EXCERPT:
★ ★ ★

I wonder if we need this level of decoupling though? It seems to me like
it would be simpler and better for drivers to calculate the abstract
distance directly themselves by calling the desired algorithm (eg. ACPI
HMAT) and pass this when creating the nodes rather than having a
notifier chain.

At the moment it seems we've only identified two possible algorithms
(ACPI HMAT and CXL CDAT) and I don't think it would make sense for one
of those to fallback to the other based on priority, so why not just
have drivers call the correct algorithm directly?

> Multiple algorithm implementations can cooperate via calculating
> abstract distance for different memory nodes.  The preference of
> algorithm implementations can be specified via
> priority (notifier_block.priority).

How/what decides the priority though? That seems like something better
decided by a device driver than the algorithm driver IMHO.

> Signed-off-by: "Huang, Ying" <ying.huang@intel.com>
> Cc: Aneesh Kumar K.V <aneesh.kumar@linux.ibm.com>
> Cc: Wei Xu <weixugc@google.com>
> Cc: Alistair Popple <apopple@nvidia.com>
> Cc: Dan Williams <dan.j.williams@intel.com>
> Cc: Dave Hansen <dave.hansen@intel.com>
> Cc: Davidlohr Bueso <dave@stgolabs.net>
> Cc: Johannes Weiner <hannes@cmpxchg.org>
> Cc: Jonathan Cameron <Jonathan.Cameron@huawei.com>
> Cc: Michal Hocko <mhocko@kernel.org>
> Cc: Yang Shi <shy828301@gmail.com>
> Cc: Rafael J Wysocki <rafael.j.wysocki@intel.com>
> ---
>  include/linux/memory-tiers.h | 19 ++++++++++++
>  mm/memory-tiers.c            | 59 ++++++++++++++++++++++++++++++++++++
>  2 files changed, 78 insertions(+)
>
> diff --git a/include/linux/memory-tiers.h b/include/linux/memory-tiers.h
> index fc9647b1b4f9..c6429e624244 100644
> --- a/include/linux/memory-tiers.h
> +++ b/include/linux/memory-tiers.h
> @@ -6,6 +6,7 @@
>  #include <linux/nodemask.h>
>  #include <linux/kref.h>
>  #include <linux/mmzone.h>
> +#include <linux/notifier.h>
>  /*
>   * Each tier cover a abstrace distance chunk size of 128
>   */
> @@ -36,6 +37,9 @@ struct memory_dev_type *alloc_memory_type(int adistance);
>  void destroy_memory_type(struct memory_dev_type *memtype);
>  void init_node_memory_type(int node, struct memory_dev_type *default_type);
>  void clear_node_memory_type(int node, struct memory_dev_type *memtype);
> +int register_mt_adistance_algorithm(struct notifier_block *nb);
> +int unregister_mt_adistance_algorithm(struct notifier_block *nb);
> +int mt_calc_adistance(int node, int *adist);
>  #ifdef CONFIG_MIGRATION
>  int next_demotion_node(int node);
>  void node_get_allowed_targets(pg_data_t *pgdat, nodemask_t *targets);
> @@ -97,5 +101,20 @@ static inline bool node_is_toptier(int node)

★ ★ ★

Element and text location data:

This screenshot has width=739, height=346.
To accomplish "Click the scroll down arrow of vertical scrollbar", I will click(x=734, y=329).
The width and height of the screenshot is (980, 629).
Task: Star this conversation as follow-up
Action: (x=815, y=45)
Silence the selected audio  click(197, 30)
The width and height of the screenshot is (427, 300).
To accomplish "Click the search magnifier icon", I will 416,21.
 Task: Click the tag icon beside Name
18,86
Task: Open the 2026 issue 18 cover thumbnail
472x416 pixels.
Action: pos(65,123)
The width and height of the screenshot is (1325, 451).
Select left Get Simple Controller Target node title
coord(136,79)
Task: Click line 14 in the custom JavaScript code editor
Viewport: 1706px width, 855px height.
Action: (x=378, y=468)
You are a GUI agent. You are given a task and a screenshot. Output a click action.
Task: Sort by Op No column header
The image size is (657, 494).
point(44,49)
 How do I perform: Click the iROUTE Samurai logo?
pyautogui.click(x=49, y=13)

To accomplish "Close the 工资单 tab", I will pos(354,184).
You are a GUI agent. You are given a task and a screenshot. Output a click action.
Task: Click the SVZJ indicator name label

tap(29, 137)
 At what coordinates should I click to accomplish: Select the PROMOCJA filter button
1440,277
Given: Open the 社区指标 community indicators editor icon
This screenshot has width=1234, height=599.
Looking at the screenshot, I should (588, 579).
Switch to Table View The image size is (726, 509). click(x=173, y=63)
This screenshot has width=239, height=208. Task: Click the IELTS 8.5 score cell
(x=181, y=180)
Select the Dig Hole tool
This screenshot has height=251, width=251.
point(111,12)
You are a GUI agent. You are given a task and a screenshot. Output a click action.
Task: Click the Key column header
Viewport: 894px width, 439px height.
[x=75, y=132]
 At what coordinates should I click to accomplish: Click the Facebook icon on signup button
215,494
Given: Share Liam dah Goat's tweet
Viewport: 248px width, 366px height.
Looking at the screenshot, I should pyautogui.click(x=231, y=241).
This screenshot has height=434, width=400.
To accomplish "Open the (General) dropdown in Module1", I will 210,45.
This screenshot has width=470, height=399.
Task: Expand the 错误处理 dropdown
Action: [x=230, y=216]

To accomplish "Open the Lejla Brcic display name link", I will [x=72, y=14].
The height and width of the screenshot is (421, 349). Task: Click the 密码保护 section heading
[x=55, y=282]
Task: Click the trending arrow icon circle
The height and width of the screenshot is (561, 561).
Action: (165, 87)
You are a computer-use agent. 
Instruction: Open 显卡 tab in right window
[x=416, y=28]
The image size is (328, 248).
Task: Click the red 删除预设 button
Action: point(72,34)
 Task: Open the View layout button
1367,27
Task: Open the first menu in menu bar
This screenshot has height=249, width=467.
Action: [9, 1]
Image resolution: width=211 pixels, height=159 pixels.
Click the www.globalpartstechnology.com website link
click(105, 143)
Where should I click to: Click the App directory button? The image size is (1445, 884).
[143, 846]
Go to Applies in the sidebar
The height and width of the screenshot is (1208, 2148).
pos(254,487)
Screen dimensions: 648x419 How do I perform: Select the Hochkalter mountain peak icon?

★ ★ ★

TASK STATEMENT:
Repeat the part of the patch review that opens with the words "I wonder if" and closes with the words "notifier chain.". Work from the patch review alone and leave the rows out of it.

FULL RESPONSE:
I wonder if we need this level of decoupling though? It seems to me like
it would be simpler and better for drivers to calculate the abstract
distance directly themselves by calling the desired algorithm (eg. ACPI
HMAT) and pass this when creating the nodes rather than having a
notifier chain.